![]() |
Muslimah bercadar sedang ber-selfie. Credit to www.bersamaislam.com |
Virus
ber-selfie atau istilah Indonesia-nya
adalah swafoto, telah menjangkiti
hampir semua kalangan, lintas usia, golongan, bahkan hingga lintas aliran dan
agama, bangsa dan negara.
Bukan
hanya melanda para anak-anak muda yang sering galau merana. Atau para pejabat
yang doyan rapat. Selfie bahkan telah merasuk kedalam muslimah-muslimah full cover (baca : bercadar).
Fenomena
sosial swafoto ini tentu menarik. Apalagi
menyangkut mereka muslimah yang bercadar. Bagi sebagian kalangan gaya
berpakaian ini dianggap sebagai keputusan yang anti-sosial.
Muslimah
bercadar menutupi sekujur badannya kecuali mata. Tubuhnya ditutup dengan kain tebal
yang berlapis-rangkap, bergulat di tengah hawa panas dan pengap. Konon, hanya agar para
tetangga tahu. “Aku yang dulu bukanlah yang
sekarang”. Seperti lagu Tegar si anak jalanan itu.
Bukan hanya itu, tambahan fakta lainnya. Dibeberkan dalam beberapa kasus bahwa kain panjang itu nyatanya tak hanya menutupi badan, namun juga telah menutup komunikasi sesama lingkungan sekitar.
Jangankan untuk bersalaman, untuk
sekedar sedekah saja tak lagi dilakukan.
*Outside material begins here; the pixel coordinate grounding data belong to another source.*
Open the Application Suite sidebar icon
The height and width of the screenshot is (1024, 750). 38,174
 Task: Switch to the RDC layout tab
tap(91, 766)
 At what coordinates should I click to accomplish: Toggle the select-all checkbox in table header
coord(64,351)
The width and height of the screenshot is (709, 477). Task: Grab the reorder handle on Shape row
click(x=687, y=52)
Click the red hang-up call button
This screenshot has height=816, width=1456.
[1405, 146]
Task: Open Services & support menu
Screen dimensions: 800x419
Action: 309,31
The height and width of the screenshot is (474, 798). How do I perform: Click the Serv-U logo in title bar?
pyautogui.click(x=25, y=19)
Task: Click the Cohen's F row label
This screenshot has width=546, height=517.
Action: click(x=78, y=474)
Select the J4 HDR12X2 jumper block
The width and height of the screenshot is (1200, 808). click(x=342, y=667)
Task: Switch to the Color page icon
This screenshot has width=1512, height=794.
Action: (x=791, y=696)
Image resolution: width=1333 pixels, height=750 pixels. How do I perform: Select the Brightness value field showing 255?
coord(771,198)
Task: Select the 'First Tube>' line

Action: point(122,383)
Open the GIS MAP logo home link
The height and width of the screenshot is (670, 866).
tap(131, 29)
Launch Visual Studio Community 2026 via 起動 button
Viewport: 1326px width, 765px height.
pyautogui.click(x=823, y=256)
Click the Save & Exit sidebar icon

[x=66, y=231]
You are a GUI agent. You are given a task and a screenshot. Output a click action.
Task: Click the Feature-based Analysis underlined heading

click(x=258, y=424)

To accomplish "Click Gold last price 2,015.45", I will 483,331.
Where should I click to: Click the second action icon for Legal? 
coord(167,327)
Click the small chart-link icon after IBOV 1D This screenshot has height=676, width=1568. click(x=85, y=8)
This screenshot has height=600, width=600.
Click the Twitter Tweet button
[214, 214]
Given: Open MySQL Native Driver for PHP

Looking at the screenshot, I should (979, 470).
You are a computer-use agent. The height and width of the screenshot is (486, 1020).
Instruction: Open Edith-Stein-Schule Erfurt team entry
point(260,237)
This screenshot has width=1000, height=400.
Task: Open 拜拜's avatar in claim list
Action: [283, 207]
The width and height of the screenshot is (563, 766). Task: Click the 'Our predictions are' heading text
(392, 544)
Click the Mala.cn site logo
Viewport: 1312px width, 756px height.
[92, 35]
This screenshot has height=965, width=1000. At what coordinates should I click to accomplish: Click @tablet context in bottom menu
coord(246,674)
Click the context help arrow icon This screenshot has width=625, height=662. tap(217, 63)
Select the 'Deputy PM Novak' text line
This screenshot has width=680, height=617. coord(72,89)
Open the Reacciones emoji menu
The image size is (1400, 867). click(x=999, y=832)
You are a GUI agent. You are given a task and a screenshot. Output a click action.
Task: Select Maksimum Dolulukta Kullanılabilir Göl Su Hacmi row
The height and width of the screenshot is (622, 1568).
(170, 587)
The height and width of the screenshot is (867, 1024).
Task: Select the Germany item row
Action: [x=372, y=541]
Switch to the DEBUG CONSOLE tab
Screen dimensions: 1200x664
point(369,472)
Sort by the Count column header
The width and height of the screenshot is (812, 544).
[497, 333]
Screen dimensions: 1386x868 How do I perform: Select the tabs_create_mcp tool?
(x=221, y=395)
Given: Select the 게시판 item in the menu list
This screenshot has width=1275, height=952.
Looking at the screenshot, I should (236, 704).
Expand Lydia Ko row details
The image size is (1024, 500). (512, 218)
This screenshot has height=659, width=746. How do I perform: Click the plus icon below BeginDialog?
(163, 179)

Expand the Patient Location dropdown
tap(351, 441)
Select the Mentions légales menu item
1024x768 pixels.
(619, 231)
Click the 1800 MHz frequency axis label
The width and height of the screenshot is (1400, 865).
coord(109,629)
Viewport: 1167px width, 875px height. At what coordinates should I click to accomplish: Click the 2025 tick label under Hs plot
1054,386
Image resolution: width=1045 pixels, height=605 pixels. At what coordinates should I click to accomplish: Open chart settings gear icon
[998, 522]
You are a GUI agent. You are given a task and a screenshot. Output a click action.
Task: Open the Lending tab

Maksudnya sedekah senyum, senyum
mengembangnya tak lagi terlihat. Tertutup oleh tabir kain cadar.
Entah
bagaimana awalnya? Konon keputusan untuk menutupi sekujur badannya itu, diyakini akan mampu
mendekatkan seseorang kepada tuhan. Justru pada saat yang bersamaan kesempatan silaturahmi malah mereka tinggalkan. Mereka
rela mengabaikan tetangga demi surga yang entah ada di mana?
Atas
anggapan ini, muncul kecurigaan bahwa perempuan-perempuan itu sengaja
mengasingkan diri dari masyarakat. Ya, sekelompok masyarakat tidak bercadar—yang mereka
pandang terlalu sibuk pada urusan dunia dan melupakan akhirat. Padahal akherat itu, mereka sendiri—muslimah bercadar—belum pernah mengunjunginya.
Kehidupan
dunia—termasuk silaturahmi dengan teman dan tetangga—tidak lagi menjadi prioritas para
perempuan ini. Mereka lebih fokus untuk mengumpulkan bekal mati. Udah, itu
saja! Tidak ada jadwal nangga,
arisan, dan reuni. Kesehariannya hanya diisi dengan mengaji dan mengaji. Nonton
tv juga dikurangi. Sebab semuanya itu tidak akan dibawa mati.
Padahal
silih berganti, model-model tren pakaian masa kini, tapi seolah hal itu tidak
membangkitkan hasrat diri, untuk memiliki apalagi membeli. Sudah cukup,
bermodalkan kain gelap ‘landung’. Hal itu sudah membuat mereka nyaman tanpa ada
godaan untuk berdandan menor gila-gilaan.
Aku
jadi berpikir, heran pada perempuan ini. Diantara mereka juga masih ada yang
suka ber-selfie. Melihat tingkah
mereka aku jadi suka ketawa sendiri.
***
Meneer Panqi
Penulis, pemerhati budaya dan konsultan media kreatif.